▶ [Activity] Copy out all of the records. Keep every word exact.

##### Task input

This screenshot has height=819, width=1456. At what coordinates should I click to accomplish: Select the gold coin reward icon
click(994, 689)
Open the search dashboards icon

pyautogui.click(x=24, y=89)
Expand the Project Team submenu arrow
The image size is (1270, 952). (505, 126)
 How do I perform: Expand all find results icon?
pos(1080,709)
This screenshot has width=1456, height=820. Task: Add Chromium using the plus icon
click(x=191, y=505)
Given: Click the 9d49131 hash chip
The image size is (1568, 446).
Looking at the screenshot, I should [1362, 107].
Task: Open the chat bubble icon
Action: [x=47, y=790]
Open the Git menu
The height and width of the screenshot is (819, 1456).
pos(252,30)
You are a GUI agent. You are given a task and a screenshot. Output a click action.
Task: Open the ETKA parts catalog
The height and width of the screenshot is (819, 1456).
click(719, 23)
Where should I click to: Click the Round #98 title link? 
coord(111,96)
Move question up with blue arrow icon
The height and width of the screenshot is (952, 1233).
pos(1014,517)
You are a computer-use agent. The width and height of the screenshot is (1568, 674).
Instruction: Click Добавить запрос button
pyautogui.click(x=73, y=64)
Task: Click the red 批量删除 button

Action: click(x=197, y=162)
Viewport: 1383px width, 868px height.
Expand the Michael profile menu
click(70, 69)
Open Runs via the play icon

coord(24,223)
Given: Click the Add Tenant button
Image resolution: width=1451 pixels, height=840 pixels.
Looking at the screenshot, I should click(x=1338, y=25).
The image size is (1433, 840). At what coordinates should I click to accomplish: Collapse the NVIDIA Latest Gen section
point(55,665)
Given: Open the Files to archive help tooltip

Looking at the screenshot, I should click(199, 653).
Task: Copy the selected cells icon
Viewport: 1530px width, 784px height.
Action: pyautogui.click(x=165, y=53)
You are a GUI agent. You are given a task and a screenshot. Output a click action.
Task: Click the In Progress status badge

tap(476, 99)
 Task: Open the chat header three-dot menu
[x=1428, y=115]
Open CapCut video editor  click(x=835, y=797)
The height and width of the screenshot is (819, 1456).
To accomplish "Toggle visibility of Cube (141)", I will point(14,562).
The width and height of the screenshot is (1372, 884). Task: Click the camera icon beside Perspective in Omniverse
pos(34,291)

##########

▶ [Answer to the exercise]
This screenshot has height=819, width=1456. At what coordinates should I click to accomplish: Select the gold coin reward icon
click(994, 689)
Open the search dashboards icon

pyautogui.click(x=24, y=89)
Expand the Project Team submenu arrow
The image size is (1270, 952). (505, 126)
 How do I perform: Expand all find results icon?
pos(1080,709)
This screenshot has width=1456, height=820. Task: Add Chromium using the plus icon
click(x=191, y=505)
Given: Click the 9d49131 hash chip
The image size is (1568, 446).
Looking at the screenshot, I should [1362, 107].
Task: Open the chat bubble icon
Action: [x=47, y=790]
Open the Git menu
The height and width of the screenshot is (819, 1456).
pos(252,30)
You are a GUI agent. You are given a task and a screenshot. Output a click action.
Task: Open the ETKA parts catalog
The height and width of the screenshot is (819, 1456).
click(719, 23)
Where should I click to: Click the Round #98 title link? 
coord(111,96)
Move question up with blue arrow icon
The height and width of the screenshot is (952, 1233).
pos(1014,517)
You are a computer-use agent. The width and height of the screenshot is (1568, 674).
Instruction: Click Добавить запрос button
pyautogui.click(x=73, y=64)
Task: Click the red 批量删除 button

Action: click(x=197, y=162)
Viewport: 1383px width, 868px height.
Expand the Michael profile menu
click(70, 69)
Open Runs via the play icon

coord(24,223)
Given: Click the Add Tenant button
Image resolution: width=1451 pixels, height=840 pixels.
Looking at the screenshot, I should click(x=1338, y=25).
The image size is (1433, 840). At what coordinates should I click to accomplish: Collapse the NVIDIA Latest Gen section
point(55,665)
Given: Open the Files to archive help tooltip

Looking at the screenshot, I should click(199, 653).
Task: Copy the selected cells icon
Viewport: 1530px width, 784px height.
Action: pyautogui.click(x=165, y=53)
You are a GUI agent. You are given a task and a screenshot. Output a click action.
Task: Click the In Progress status badge

tap(476, 99)
 Task: Open the chat header three-dot menu
[x=1428, y=115]
Open CapCut video editor  click(x=835, y=797)
The height and width of the screenshot is (819, 1456).
To accomplish "Toggle visibility of Cube (141)", I will point(14,562).
The width and height of the screenshot is (1372, 884). Task: Click the camera icon beside Perspective in Omniverse
pos(34,291)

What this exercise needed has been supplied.